[Start of Attachment]

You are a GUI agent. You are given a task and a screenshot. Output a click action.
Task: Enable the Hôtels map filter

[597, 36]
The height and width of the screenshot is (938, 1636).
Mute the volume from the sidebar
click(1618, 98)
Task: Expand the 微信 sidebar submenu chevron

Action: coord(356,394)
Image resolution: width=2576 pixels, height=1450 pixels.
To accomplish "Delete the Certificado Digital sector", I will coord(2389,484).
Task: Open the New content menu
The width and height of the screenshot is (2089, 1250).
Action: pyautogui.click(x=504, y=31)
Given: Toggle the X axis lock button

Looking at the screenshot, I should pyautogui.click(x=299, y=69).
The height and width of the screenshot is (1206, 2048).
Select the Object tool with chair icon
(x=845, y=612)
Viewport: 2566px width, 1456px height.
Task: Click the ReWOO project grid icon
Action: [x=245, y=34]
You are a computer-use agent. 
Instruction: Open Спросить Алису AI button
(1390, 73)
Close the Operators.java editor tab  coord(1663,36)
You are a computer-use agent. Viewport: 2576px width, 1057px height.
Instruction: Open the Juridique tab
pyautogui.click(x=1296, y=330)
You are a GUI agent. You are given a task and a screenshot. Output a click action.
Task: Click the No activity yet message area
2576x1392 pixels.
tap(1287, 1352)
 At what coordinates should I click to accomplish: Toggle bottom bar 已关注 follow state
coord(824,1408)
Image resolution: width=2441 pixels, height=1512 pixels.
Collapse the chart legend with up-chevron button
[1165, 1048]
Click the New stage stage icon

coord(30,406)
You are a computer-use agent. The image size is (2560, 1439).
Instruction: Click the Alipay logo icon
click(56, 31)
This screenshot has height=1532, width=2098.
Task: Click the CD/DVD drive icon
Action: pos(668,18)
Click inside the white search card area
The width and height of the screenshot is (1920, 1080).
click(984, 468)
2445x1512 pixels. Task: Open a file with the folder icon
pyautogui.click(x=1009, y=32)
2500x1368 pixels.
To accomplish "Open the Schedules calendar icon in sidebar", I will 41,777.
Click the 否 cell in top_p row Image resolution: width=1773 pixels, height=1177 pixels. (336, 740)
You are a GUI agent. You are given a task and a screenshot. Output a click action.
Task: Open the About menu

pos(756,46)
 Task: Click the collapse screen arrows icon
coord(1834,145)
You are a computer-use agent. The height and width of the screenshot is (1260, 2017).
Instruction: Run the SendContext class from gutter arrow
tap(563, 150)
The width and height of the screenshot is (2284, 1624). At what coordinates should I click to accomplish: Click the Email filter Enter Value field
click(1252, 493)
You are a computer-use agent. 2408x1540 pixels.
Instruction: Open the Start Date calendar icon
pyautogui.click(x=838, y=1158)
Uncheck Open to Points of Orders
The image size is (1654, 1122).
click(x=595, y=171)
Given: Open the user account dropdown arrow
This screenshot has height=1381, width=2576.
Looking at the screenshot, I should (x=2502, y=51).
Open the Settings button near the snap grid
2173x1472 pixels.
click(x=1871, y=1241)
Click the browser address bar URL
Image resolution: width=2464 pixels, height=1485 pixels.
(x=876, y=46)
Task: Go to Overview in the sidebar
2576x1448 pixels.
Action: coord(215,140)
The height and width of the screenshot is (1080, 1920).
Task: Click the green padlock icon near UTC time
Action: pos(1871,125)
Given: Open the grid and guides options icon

[End of Attachment]

→ Problem to solve:
The data must be transcribed in full. Every word stays the same.

→ Your solution:
You are a GUI agent. You are given a task and a screenshot. Output a click action.
Task: Enable the Hôtels map filter

[597, 36]
The height and width of the screenshot is (938, 1636).
Mute the volume from the sidebar
click(1618, 98)
Task: Expand the 微信 sidebar submenu chevron

Action: coord(356,394)
Image resolution: width=2576 pixels, height=1450 pixels.
To accomplish "Delete the Certificado Digital sector", I will coord(2389,484).
Task: Open the New content menu
The width and height of the screenshot is (2089, 1250).
Action: pyautogui.click(x=504, y=31)
Given: Toggle the X axis lock button

Looking at the screenshot, I should pyautogui.click(x=299, y=69).
The height and width of the screenshot is (1206, 2048).
Select the Object tool with chair icon
(x=845, y=612)
Viewport: 2566px width, 1456px height.
Task: Click the ReWOO project grid icon
Action: [x=245, y=34]
You are a computer-use agent. 
Instruction: Open Спросить Алису AI button
(1390, 73)
Close the Operators.java editor tab  coord(1663,36)
You are a computer-use agent. Viewport: 2576px width, 1057px height.
Instruction: Open the Juridique tab
pyautogui.click(x=1296, y=330)
You are a GUI agent. You are given a task and a screenshot. Output a click action.
Task: Click the No activity yet message area
2576x1392 pixels.
tap(1287, 1352)
 At what coordinates should I click to accomplish: Toggle bottom bar 已关注 follow state
coord(824,1408)
Image resolution: width=2441 pixels, height=1512 pixels.
Collapse the chart legend with up-chevron button
[1165, 1048]
Click the New stage stage icon

coord(30,406)
You are a computer-use agent. The image size is (2560, 1439).
Instruction: Click the Alipay logo icon
click(56, 31)
This screenshot has height=1532, width=2098.
Task: Click the CD/DVD drive icon
Action: pos(668,18)
Click inside the white search card area
The width and height of the screenshot is (1920, 1080).
click(984, 468)
2445x1512 pixels. Task: Open a file with the folder icon
pyautogui.click(x=1009, y=32)
2500x1368 pixels.
To accomplish "Open the Schedules calendar icon in sidebar", I will 41,777.
Click the 否 cell in top_p row Image resolution: width=1773 pixels, height=1177 pixels. (336, 740)
You are a GUI agent. You are given a task and a screenshot. Output a click action.
Task: Open the About menu

pos(756,46)
 Task: Click the collapse screen arrows icon
coord(1834,145)
You are a computer-use agent. The height and width of the screenshot is (1260, 2017).
Instruction: Run the SendContext class from gutter arrow
tap(563, 150)
The width and height of the screenshot is (2284, 1624). At what coordinates should I click to accomplish: Click the Email filter Enter Value field
click(1252, 493)
You are a computer-use agent. 2408x1540 pixels.
Instruction: Open the Start Date calendar icon
pyautogui.click(x=838, y=1158)
Uncheck Open to Points of Orders
The image size is (1654, 1122).
click(x=595, y=171)
Given: Open the user account dropdown arrow
This screenshot has height=1381, width=2576.
Looking at the screenshot, I should (x=2502, y=51).
Open the Settings button near the snap grid
2173x1472 pixels.
click(x=1871, y=1241)
Click the browser address bar URL
Image resolution: width=2464 pixels, height=1485 pixels.
(x=876, y=46)
Task: Go to Overview in the sidebar
2576x1448 pixels.
Action: coord(215,140)
The height and width of the screenshot is (1080, 1920).
Task: Click the green padlock icon near UTC time
Action: pos(1871,125)
Given: Open the grid and guides options icon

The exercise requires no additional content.